Will these gadgets be smart enough to communicate just the right information, or will we be deluged with floods of data in our pursuit for new information? How long will devices live in the field without requiring a battery change or new energy supply? And perhaps the scariest question of all: can these things be trusted?

Those are the questions that startup IOTA Computing (IOTA stands for Internet of Things Architecture) hopes to answer with its new reference design for low-powered, addressable and security IoT endpoints -- no matter what form they might take.

"This is a societal problem. These things could be in my home, appliance, TV, clothes, food, even my body," says IOTA co-founder Jeremy Walker. "I need to know that I can trust this, that nobody is hacking the system."

Backed by a few angel investors whom Walker isn't at liberty to name, IOTA Computing is developing an industry-standard operating system and processor for "tiny edge devices" that could be used in anything from home appliances and alarm systems to medical diagnostics to building and infrastructure management.

Although the Silicon Valley company is still somewhat in stealth mode, Walker says IOTA will license its technology to developers, and sell it to OEMs looking for a secure, low-power endpoint architecture for their solutions. The platform won't be open source, but it will be industry-standard.

"The last thing you need is a desktop microprocessor that is jammed into a lightbulb and forced to do something that it was never intended to do," Walker says.

In IOTA's world, IoT endpoints need to incorporate the following capabilities:

• Some processing capability that makes them intelligent enough to make certain decisions on their own, yet still enables them to be really compact.

• An IP address, something made much easier with the emergence of Internet protocol version 6 (IPv6).

• Minimal power needs, and the ability to conserve even more energy by "sleeping" deeply during long periods of inactivity.

Walker and his co-founder, Ian Cullimore, the inventor and architect of the concept, have been working on the idea for more than four years, and a number of patents are behind it. Their motivation was the bulky, size and power consumption requirements of existing sensors. "Our approach really comes down to resource management and the ability to monitor and control things at a much more granular level, inexpensively and cleverly," he says.

 

This is British-raised Walker's sixth startup, and the two boast years of past experience in the worlds of silicon and cleantech with companies such as Psion, Symbian and KiteShip (a company that makes wind-powered boats) dotting their resumes.

That last credit is Walker's: he actually was a professional yacht captain early in his career. There also are some impressive names on the company's technical and business board of advisers, with deep credentials in CPU/RISC design, public-key cryptography and cloud services.
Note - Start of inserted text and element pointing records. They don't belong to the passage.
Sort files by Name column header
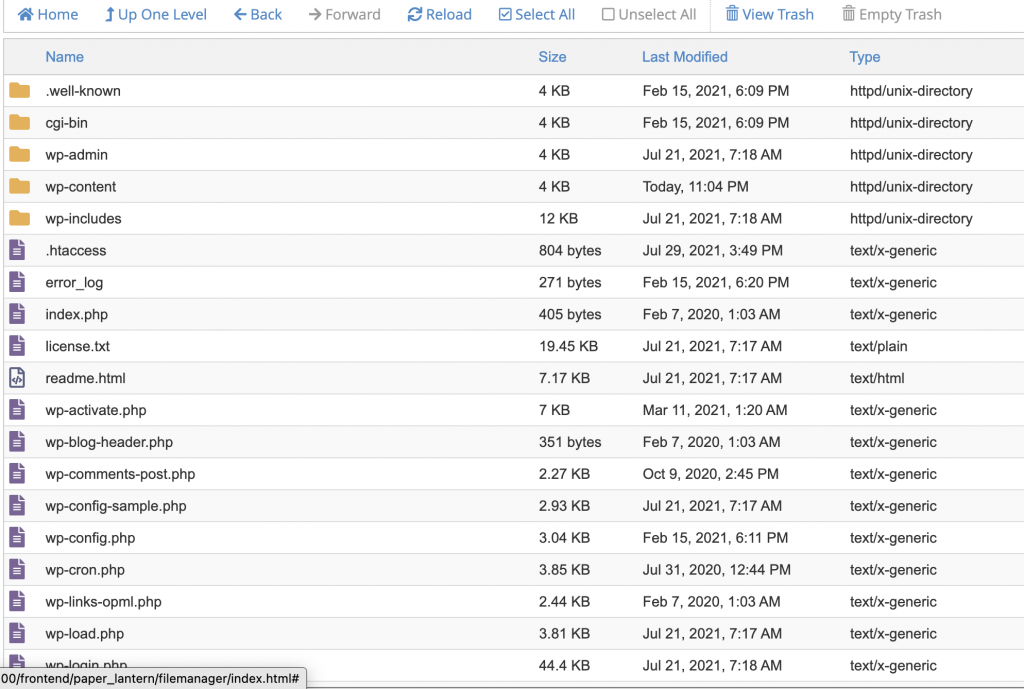1024x689 pixels. (65, 57)
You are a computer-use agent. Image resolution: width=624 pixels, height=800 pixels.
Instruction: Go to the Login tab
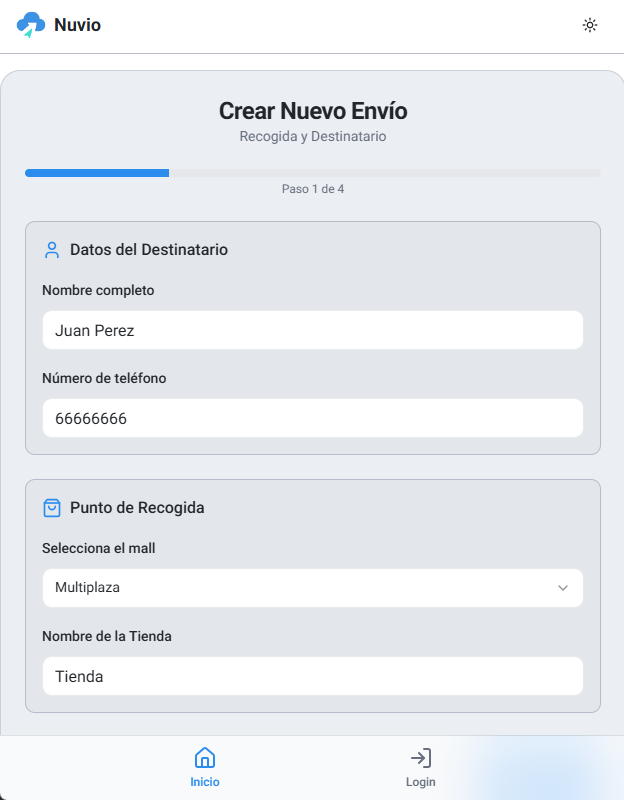click(421, 767)
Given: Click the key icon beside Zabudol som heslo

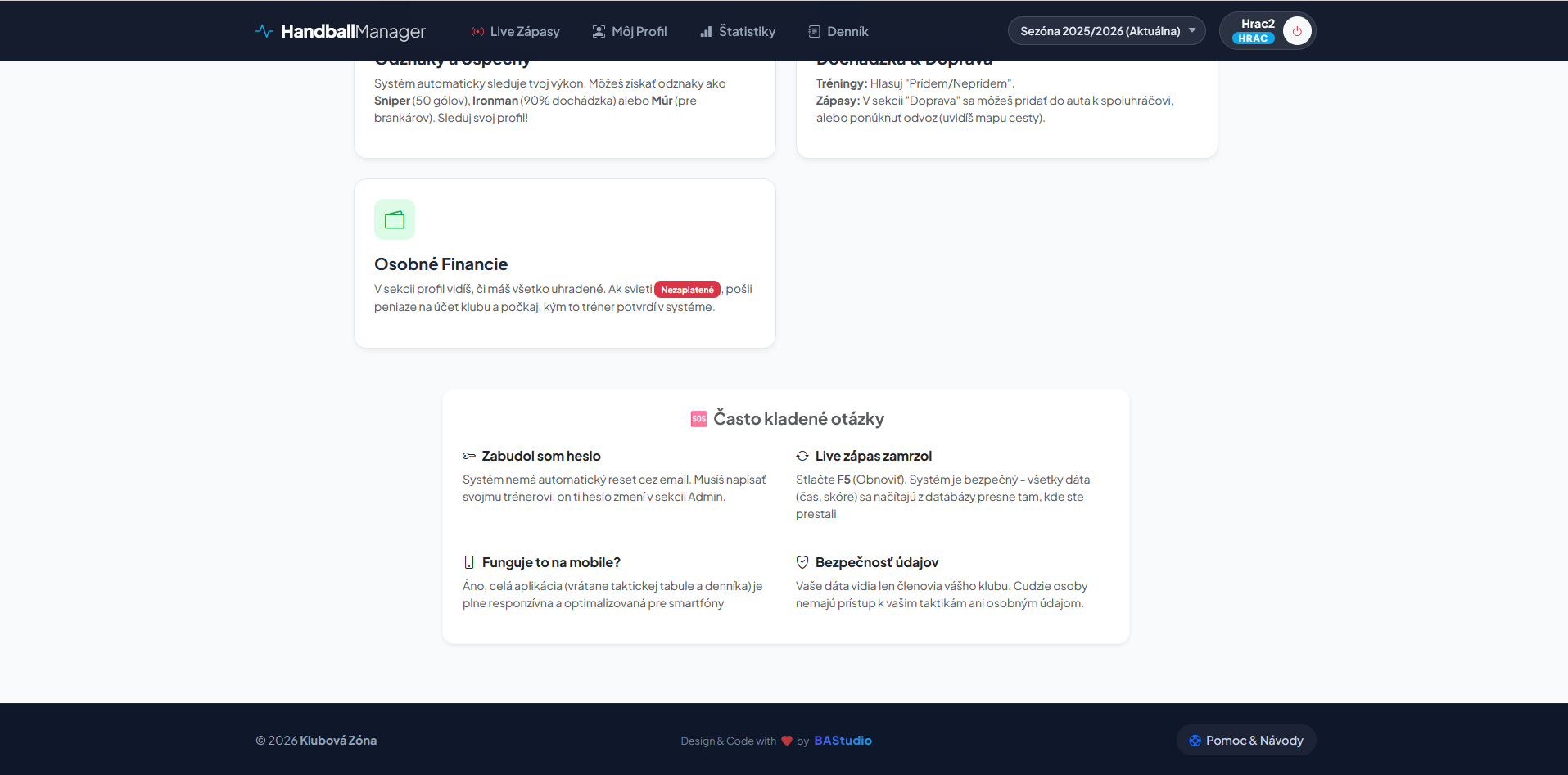Looking at the screenshot, I should [x=469, y=456].
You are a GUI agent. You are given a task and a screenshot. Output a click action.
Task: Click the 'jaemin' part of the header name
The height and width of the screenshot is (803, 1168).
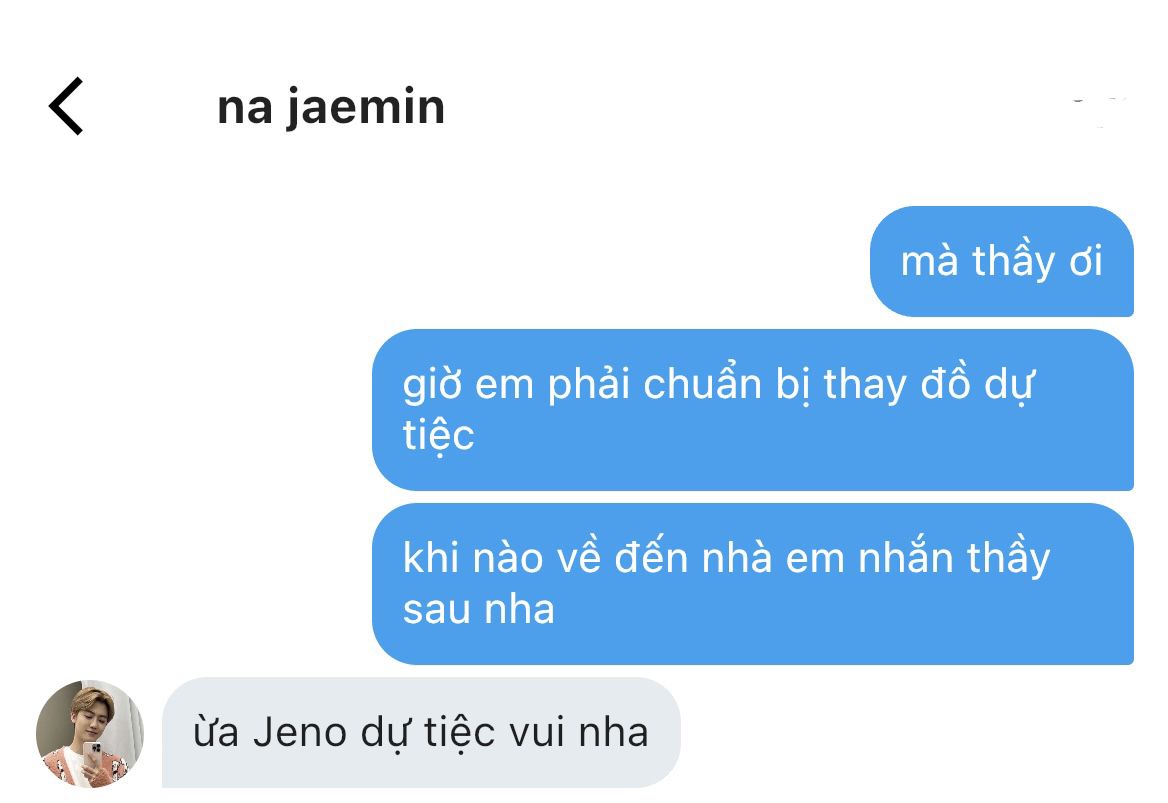point(366,109)
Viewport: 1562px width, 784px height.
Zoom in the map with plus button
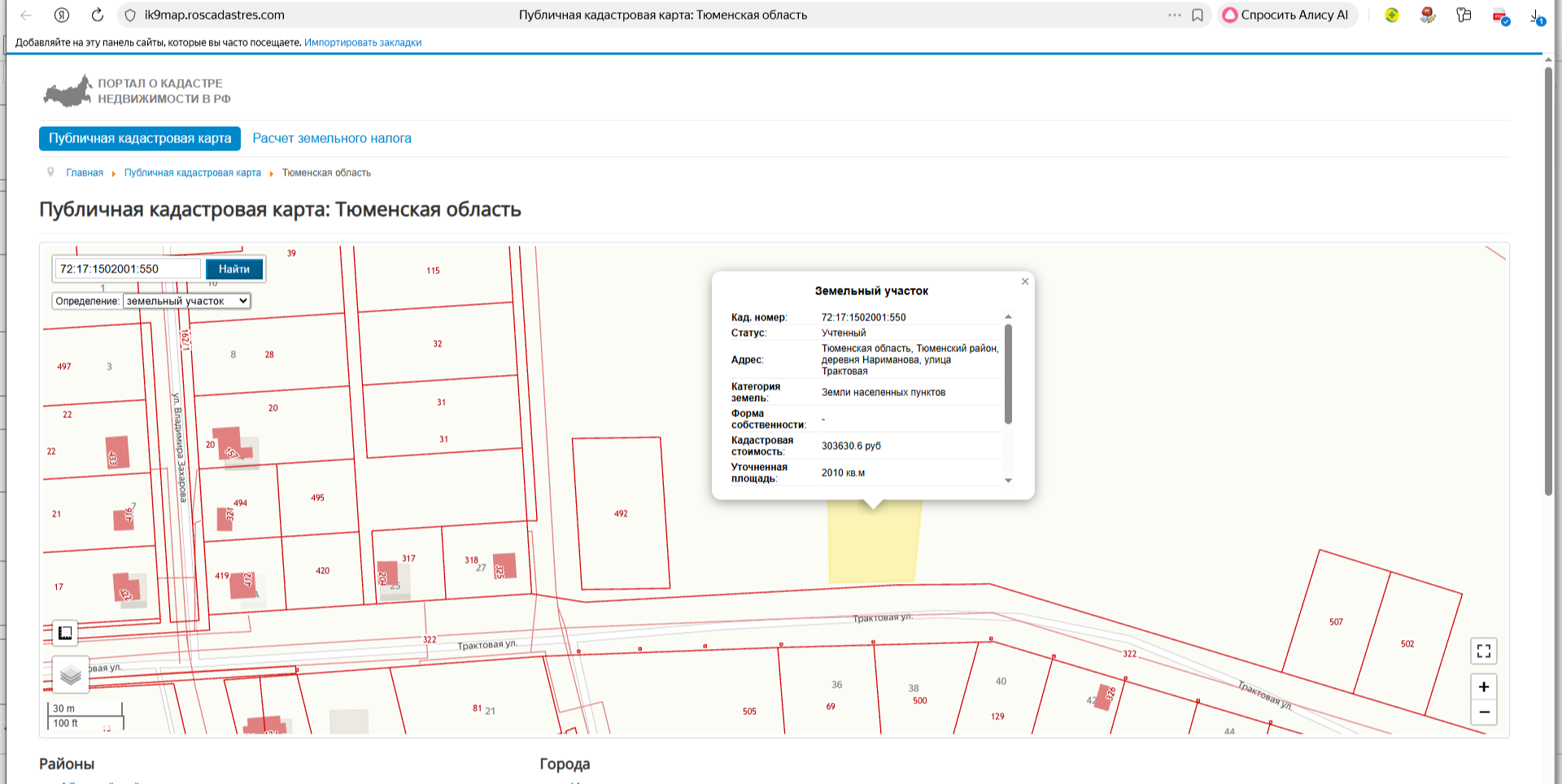(x=1484, y=687)
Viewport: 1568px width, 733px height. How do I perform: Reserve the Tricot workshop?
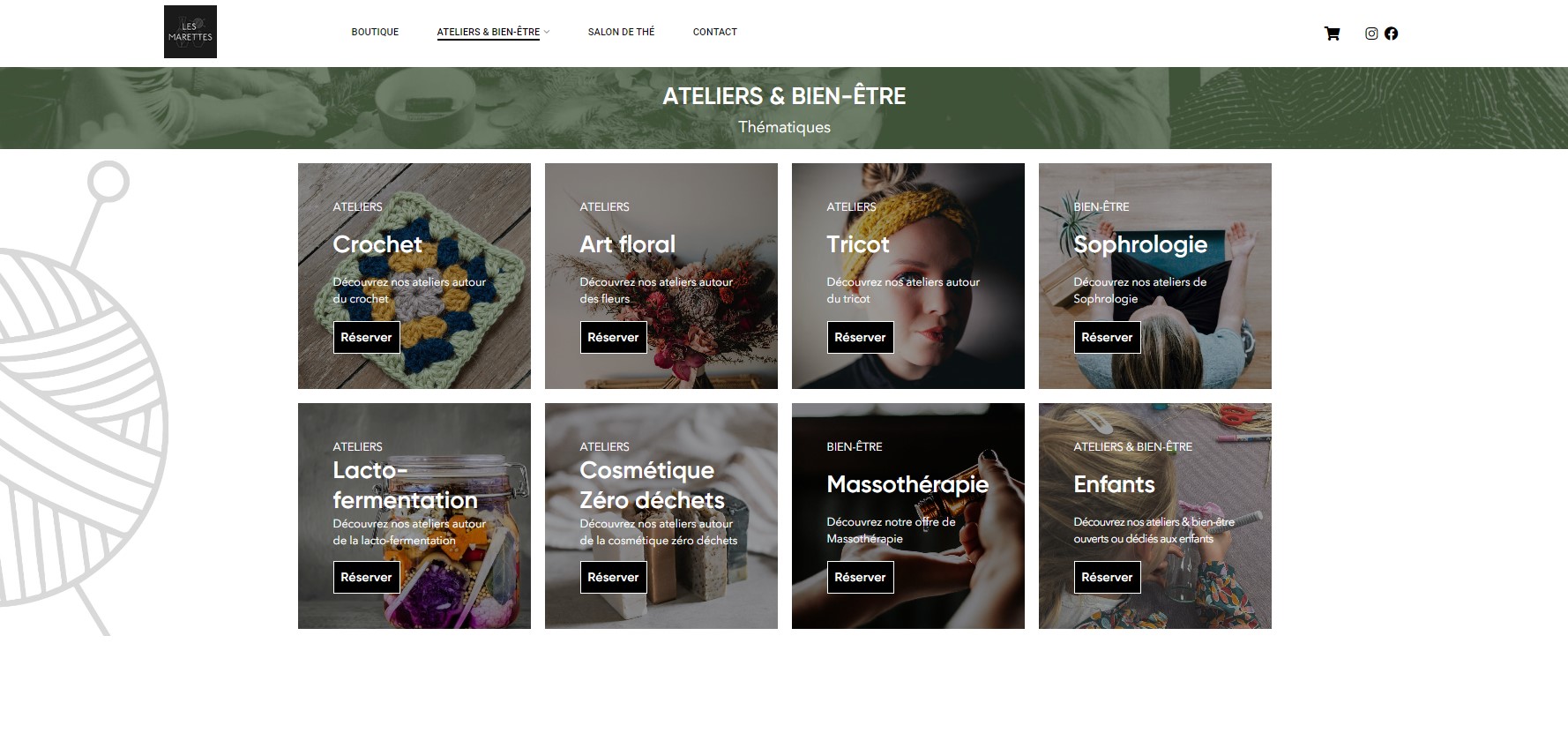(x=860, y=337)
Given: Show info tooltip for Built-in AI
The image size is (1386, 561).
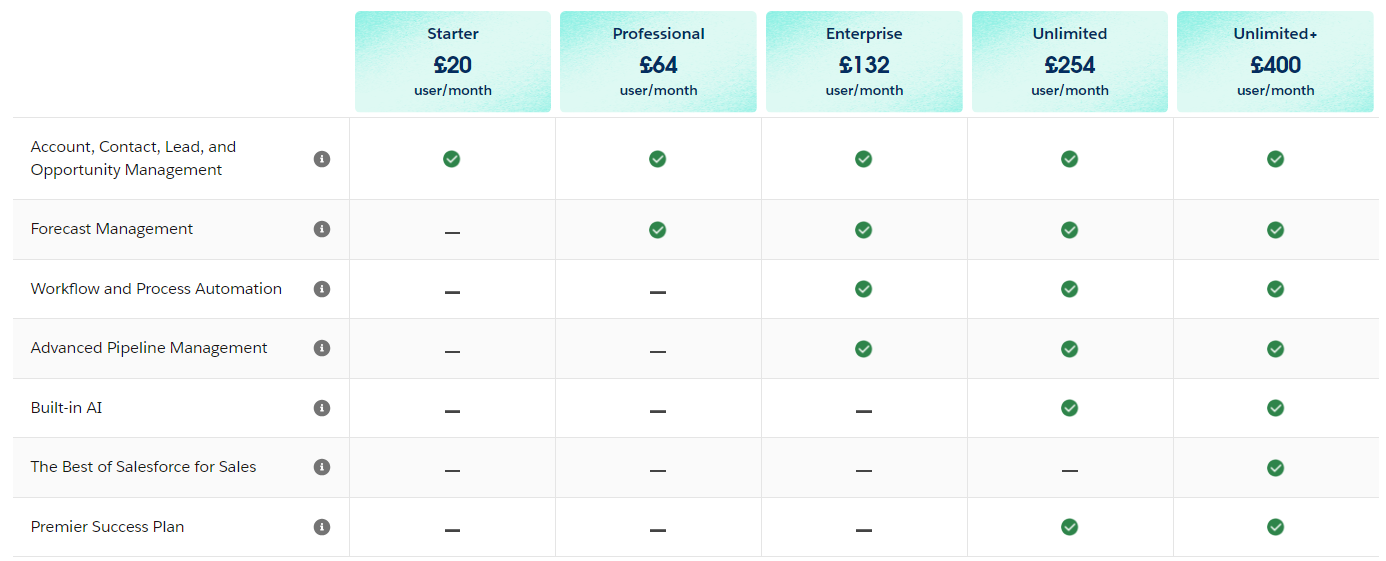Looking at the screenshot, I should [x=322, y=408].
Walker traces his interest in green technologies back to at least 1974, when his wife Annette published a renewable energy primer for the original Whole Earth Catalog. Indeed, power is a big focus for IOTA; some devices made possible through its architecture won't require batteries, and will rely instead on solar charging and energy harvesting to get their job done.

Other companies are focusing on IoT end points, of course. On the silicon side, there are players such as ARM, Texas Instruments or Atmel. For operating systems, developers could pick TinyOS, Contiki or Micrium. But none of these technologies was integrated from the beginning, like what is being developed by IOTA, Walker says.

The company hopes to make its vision more public in early 2014, when it begins opening up its platform and technology to companies and partners that can create real-world solutions using IOTA end points. If Walker has his way, IOTA's technology will play a role across a wide range of horizontal applications -- many of which will be imagined by our children.

"I'm not an activist, but I am staunchly and sternly aware that business as usual as pronounced by corporates and government, isn't going to get us anywhere good, and major change is important," Walker says. "My ethos as a technologist is any technology that can advance the condition and generally solves large-scale problems is good technology. Anything that doesn't do that is irrelevant and useless."